> Data supplied:
::::

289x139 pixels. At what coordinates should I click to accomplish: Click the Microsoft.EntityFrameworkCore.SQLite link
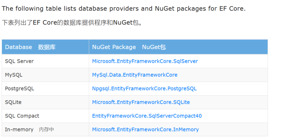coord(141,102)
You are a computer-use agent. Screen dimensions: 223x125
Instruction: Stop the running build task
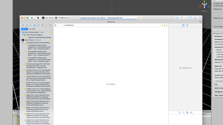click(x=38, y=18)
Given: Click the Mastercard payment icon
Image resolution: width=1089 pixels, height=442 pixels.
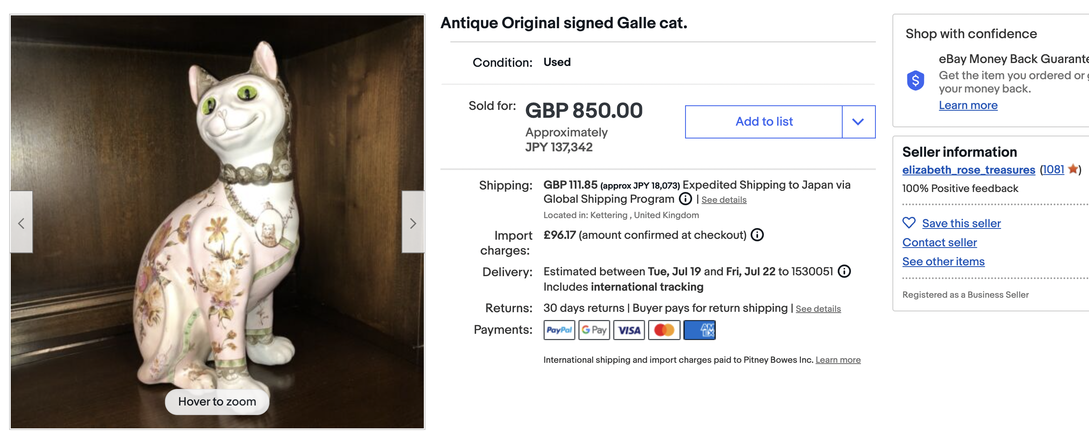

::::

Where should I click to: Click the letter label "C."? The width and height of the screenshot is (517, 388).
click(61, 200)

::::

Only the lines above from the one containing "289x139 pixels. At" through the one containing "Image resolution: width=1089" should be returned, verbatim and inclusive, with pictures excluded.

289x139 pixels. At what coordinates should I click to accomplish: Click the Microsoft.EntityFrameworkCore.SQLite link
coord(141,102)
You are a computer-use agent. Screen dimensions: 223x125
Instruction: Stop the running build task
click(x=38, y=18)
Given: Click the Mastercard payment icon
Image resolution: width=1089 pixels, height=442 pixels.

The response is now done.